— START Source material —

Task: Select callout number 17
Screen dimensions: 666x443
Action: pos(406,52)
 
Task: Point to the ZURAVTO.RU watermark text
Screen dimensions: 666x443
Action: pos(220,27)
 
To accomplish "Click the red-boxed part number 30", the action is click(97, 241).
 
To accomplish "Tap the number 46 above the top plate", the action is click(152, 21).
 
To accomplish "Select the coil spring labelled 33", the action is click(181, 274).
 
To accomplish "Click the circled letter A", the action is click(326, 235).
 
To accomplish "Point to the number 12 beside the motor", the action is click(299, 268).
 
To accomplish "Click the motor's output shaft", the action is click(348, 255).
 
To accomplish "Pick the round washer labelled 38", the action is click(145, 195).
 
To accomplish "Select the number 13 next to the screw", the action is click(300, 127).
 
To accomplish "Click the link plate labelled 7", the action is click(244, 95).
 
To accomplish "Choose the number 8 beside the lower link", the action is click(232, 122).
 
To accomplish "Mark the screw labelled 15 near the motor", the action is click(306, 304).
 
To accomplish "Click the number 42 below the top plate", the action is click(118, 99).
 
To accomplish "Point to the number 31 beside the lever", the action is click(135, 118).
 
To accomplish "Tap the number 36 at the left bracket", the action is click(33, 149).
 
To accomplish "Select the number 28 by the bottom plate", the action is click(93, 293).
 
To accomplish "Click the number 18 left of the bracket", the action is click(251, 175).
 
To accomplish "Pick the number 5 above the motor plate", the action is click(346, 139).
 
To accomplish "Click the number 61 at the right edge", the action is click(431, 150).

— END Source material —

▶ **Job**
Quote the data from its first line through the line that contains "Action: pos(220,27)", including both of those lines.

▶ **Full output**
Task: Select callout number 17
Screen dimensions: 666x443
Action: pos(406,52)
 
Task: Point to the ZURAVTO.RU watermark text
Screen dimensions: 666x443
Action: pos(220,27)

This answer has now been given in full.